39 Boats Hit the Line
Thirty-nine boats set out in two divisions in blustery conditions featuring cloudy skies and winds blowing 20 mph out of the southwest. Thirty-four finished. The traditional season-ending race is held each year in honor of Holmes Hole Sailing Association co-founder George Moffett, a veteran sailor who campaigned his yacht Guinevere for many years.

The race is named for one of the founders of the Holmes Hole Sailing Association, George Moffett, a veteran sailor who campaigned his yacht Guinevere for many years, including victories in the Bermuda and SORC Races. He donated Felix Neck Wildlife Sanctuary to the Island.

Brock Callen of Sail Martha’s Vineyard led the committee boat and selected a 20-mile course that featured two loops around a triangle that took the fleet down the Sound on the back of an ebbing tide toward Falmouth, then over to Middle Ground and then back up to West Chop against the current.

Wind & Challenge Builds
The wind continued to build during the day throwing out ever deeper waves and higher gusts that challenged crews to stay on task on rock-and-roll windward beats while dodging water that gushed over bows and into cockpits. Boats then rode the crests of following seas that pushed speeds to well over 12 knots on the final leg that took them up the North Shore and past West Chop to the finish.

Isabella

Isabella, a G&B Bella class boat, finishes in the money in fifth place with skipper John Stout.

Grabbing line honors was Steve Besse (winner in 2009) aboard his J/120 Apres which completed the course in just two hours and thirty-eight minutes. He was followed by four other streakers who also came in under three hours: Scott DiBiaso on Juno, Brian Roberts on the Sparkman & Stephens beauty Aileen, Phil Hale on the J/100 Tango and Damian McLaughlin (2005) on the  42-foot Walter Greene.

The boats continued the finishing parade off Eastville Beach for another hour and 16 minutes when Jim Pringle’s 22-foot Sailmaster Myfanwy brought the scoring to a close.

Winners Announced
But the magic of PHRF ratings, which allowed such a wide diversity of boats ranging from 16 to 75 feet to compete together in the same race, is what determines the final standings. The ratings are also what creates such drama post-race because the names of the ultimate winners are almost always a mystery.

Following Phra Luang in a money finish on corrected time was previous Moffett winner and Holmes Hole Commodore Jerry Goodale (2008) aboard Stormalong just 58 seconds behind.
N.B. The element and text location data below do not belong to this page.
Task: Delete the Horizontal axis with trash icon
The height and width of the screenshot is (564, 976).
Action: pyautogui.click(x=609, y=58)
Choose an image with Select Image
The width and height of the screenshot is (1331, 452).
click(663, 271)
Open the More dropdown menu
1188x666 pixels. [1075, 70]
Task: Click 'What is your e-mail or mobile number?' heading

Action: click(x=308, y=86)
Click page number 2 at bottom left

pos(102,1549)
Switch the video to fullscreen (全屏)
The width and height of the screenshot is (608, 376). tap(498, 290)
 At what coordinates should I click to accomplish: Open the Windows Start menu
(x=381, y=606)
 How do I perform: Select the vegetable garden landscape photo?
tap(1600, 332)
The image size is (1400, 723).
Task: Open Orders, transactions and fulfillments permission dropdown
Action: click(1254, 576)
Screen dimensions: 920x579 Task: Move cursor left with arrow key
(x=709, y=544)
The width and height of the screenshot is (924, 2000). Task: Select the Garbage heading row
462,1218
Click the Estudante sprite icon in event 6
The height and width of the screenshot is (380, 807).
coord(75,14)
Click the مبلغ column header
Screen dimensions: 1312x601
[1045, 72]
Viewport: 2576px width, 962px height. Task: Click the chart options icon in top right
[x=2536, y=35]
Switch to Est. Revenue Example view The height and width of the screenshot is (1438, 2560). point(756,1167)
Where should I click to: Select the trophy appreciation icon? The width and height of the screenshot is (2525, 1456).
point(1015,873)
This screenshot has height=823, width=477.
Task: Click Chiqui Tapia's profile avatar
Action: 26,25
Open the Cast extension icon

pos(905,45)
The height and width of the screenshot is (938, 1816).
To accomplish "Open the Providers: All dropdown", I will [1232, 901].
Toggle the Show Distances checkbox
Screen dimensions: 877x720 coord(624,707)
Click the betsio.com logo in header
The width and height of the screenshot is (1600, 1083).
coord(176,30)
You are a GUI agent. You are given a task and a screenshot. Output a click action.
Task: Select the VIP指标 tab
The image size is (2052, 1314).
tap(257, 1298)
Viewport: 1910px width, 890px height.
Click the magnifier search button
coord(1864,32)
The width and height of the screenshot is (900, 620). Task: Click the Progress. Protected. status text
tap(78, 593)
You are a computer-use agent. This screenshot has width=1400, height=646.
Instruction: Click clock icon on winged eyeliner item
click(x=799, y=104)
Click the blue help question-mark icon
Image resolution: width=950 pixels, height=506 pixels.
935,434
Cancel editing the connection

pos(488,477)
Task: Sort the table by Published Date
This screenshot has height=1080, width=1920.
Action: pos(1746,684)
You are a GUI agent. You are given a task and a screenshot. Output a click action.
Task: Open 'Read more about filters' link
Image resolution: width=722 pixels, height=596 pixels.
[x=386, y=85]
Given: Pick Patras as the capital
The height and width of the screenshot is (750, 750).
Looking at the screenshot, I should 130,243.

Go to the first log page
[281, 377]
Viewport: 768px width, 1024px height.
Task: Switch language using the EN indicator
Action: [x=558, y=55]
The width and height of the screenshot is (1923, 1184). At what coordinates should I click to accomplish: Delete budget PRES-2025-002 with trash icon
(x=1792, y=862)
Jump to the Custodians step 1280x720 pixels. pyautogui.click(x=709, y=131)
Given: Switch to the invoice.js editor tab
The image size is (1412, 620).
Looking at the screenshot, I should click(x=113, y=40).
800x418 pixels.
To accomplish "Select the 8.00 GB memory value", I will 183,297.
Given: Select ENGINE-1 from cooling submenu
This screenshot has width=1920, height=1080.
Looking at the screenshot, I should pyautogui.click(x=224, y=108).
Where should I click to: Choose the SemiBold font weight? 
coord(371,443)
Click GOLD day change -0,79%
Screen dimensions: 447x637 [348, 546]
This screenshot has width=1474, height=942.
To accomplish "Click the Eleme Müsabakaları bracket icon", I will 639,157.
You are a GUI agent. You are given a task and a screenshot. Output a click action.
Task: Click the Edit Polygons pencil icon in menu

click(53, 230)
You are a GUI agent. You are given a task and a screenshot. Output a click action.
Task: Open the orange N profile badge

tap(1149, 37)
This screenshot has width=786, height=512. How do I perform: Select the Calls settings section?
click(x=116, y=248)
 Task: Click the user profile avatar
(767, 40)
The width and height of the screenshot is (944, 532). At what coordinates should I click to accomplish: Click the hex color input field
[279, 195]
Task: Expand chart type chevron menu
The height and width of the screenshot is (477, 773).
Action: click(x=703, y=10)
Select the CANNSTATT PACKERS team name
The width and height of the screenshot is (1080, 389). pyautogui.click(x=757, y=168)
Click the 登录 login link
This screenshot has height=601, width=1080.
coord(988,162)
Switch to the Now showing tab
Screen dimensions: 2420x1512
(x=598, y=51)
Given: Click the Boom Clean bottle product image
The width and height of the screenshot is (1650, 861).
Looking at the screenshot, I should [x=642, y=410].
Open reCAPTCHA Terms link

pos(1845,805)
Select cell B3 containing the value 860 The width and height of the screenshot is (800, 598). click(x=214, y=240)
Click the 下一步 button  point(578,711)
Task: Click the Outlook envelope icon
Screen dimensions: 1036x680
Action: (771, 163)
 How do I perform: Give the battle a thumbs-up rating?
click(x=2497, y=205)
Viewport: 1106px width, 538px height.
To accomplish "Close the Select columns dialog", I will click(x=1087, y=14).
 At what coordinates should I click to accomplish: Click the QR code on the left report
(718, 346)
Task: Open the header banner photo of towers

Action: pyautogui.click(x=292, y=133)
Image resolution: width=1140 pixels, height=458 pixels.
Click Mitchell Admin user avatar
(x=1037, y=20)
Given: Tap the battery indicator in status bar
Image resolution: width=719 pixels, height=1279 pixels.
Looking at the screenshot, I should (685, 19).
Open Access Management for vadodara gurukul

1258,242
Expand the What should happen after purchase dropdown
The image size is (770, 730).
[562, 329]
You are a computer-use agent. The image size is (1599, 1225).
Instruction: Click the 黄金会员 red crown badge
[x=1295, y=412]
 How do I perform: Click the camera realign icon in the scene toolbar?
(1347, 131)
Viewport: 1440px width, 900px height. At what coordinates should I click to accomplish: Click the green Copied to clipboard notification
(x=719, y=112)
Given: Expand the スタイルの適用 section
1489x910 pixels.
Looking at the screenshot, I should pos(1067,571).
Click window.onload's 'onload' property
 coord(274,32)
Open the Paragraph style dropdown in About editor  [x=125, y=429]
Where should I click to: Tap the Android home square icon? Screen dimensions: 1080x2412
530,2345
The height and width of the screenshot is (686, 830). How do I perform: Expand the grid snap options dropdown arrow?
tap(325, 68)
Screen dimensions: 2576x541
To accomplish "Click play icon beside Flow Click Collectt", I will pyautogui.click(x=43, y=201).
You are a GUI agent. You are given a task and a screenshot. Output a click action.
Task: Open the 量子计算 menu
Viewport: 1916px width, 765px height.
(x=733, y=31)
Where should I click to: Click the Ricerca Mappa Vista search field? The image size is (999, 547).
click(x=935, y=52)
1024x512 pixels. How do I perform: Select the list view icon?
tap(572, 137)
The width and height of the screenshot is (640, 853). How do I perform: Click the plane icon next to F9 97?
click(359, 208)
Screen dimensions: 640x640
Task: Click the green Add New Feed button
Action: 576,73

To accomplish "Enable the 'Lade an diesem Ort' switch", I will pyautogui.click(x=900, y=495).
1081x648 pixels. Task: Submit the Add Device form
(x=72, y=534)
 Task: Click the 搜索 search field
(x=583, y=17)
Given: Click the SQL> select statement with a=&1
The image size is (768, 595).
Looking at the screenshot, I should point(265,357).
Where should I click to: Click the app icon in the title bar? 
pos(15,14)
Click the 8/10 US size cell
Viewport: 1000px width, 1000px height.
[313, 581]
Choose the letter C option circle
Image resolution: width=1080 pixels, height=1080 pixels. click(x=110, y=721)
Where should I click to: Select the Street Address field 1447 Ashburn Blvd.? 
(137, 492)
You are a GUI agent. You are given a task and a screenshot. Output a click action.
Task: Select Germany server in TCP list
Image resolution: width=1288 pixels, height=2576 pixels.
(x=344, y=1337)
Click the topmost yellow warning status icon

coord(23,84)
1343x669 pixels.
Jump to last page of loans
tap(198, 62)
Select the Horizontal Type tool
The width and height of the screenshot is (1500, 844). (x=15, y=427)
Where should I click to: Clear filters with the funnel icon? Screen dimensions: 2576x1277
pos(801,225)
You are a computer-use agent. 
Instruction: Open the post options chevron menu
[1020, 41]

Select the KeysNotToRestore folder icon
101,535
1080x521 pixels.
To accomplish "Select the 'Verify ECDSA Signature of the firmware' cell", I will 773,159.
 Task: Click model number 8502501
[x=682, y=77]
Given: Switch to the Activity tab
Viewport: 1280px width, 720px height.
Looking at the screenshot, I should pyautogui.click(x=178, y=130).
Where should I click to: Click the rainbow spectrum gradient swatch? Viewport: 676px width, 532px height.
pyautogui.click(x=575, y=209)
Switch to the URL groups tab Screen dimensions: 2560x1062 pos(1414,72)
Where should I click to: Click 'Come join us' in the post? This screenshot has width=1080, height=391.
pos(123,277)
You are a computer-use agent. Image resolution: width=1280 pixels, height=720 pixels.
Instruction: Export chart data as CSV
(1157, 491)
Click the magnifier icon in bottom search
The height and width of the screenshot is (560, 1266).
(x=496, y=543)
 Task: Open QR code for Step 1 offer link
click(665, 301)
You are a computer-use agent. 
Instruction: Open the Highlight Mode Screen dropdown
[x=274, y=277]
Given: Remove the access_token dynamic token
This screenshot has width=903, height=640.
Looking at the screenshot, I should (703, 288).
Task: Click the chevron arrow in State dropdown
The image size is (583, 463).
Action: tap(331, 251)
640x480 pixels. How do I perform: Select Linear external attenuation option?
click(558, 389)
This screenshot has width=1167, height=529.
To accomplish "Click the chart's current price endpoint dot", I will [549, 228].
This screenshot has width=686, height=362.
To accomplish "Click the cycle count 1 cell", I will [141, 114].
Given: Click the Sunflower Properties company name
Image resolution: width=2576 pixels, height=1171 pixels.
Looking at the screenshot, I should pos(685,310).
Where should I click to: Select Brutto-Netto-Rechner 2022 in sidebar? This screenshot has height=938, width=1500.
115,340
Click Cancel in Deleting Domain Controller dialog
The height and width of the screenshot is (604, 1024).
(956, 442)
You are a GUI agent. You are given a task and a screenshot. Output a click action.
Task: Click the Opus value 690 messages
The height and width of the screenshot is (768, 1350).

Jim Lobdell (1989) captained the schooner Malabar II to third.

Woody Bowman, whose summer appeared lost when his catboat was dismasted in July, came in fourth aboard Wonder, a G&B Tern that he quickly learned how to sail and more than salvaged the year with. And in fifth place came John and Lisa Stout in the G&B Bella-class Isabella.

A special certificate was awarded to the last-place competitor Aurora, a 48-foot Derreckor yawl skippered by Bradley Abbott, which stated he would not have to pay an entrance fee for the 2015 Moffett Race.

Mr. Abbott smiled his assurance in the spirit of the sportsmanship that pervades the competition, saying that he would indeed use the certificate and return next year. “That’s the secret to success,” several tired, but happy sailors concurred as the after-party stretched on into the evening: “Keep showing up.”